The next slightly-less-simple variant of factor analysis (which I think you’re suggesting) would be to use Σ=diag(a) where a is a vector, in which case you get that
Cov[x]=wwT+diag(a).
You can again check if this model fits by (1) checking that x is Normal and (2) checking if the covariance of x can be decomposed as in the above equation. (The difference is, now this doesn’t reduce to some simple singular value condition.)
Assuming you’re using “C” to denote Covariance (“Cov” is more common), that seems right.

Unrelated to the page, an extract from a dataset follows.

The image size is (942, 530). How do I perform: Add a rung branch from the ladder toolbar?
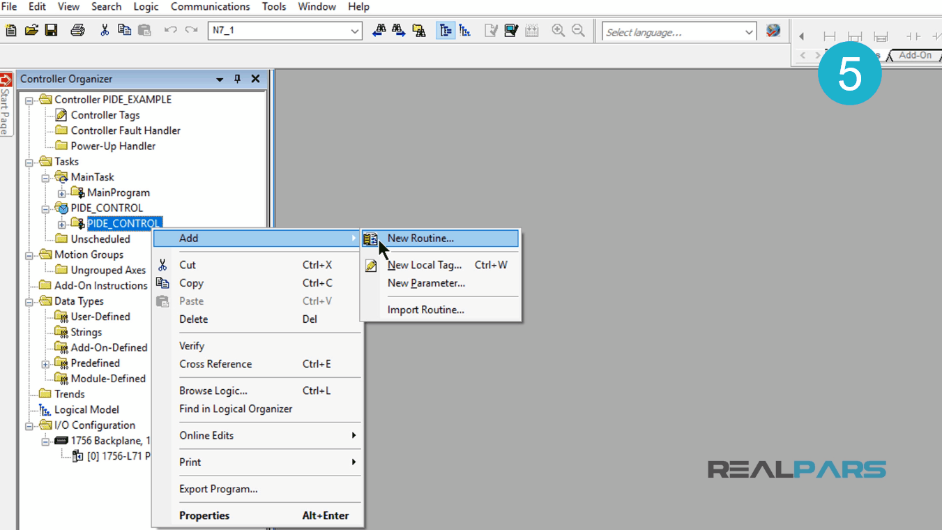coord(855,37)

It’s typical that the noise covariance is diagonal, since a general covariance matrix for the noise would render use of a latent variable unnecessary (the whole covariance matrix for x could be explained by the covariance matrix of the “noise”, which would actually include the signal as well). (Though it could be that some people use a non-diagonal covariance matrix that is subject to some other sort of constraint that makes the procedure meaningful.)
Of course, it is very typical for people to use factor analysis models with more than one latent variable. There’s no a priori reason why “intelligence” couldn’t have a two-dimensional latent variable. In any real problem, we of course don’t expect any model that doesn’t produce a fully general covariance matrix to be exactly correct, but it’s scientifically interesting if a restricted model (eg, just one latent variable) is close to being correct, since that points to possible underlying mechanisms.
Thanks for the reply. I certainly agree that “factor analysis” often doesn’t make that assumption, though it was my impression that it’s commonly made in this context. I suppose the degree of misleading-ness here depends on how often people assume isotropic noise when looking at this kind of data?
In any case, I’ll try to think about how to clarify this without getting too technical. (I actually had some more details about this at one point but was persuaded to remove them for the sake of being more accessible.)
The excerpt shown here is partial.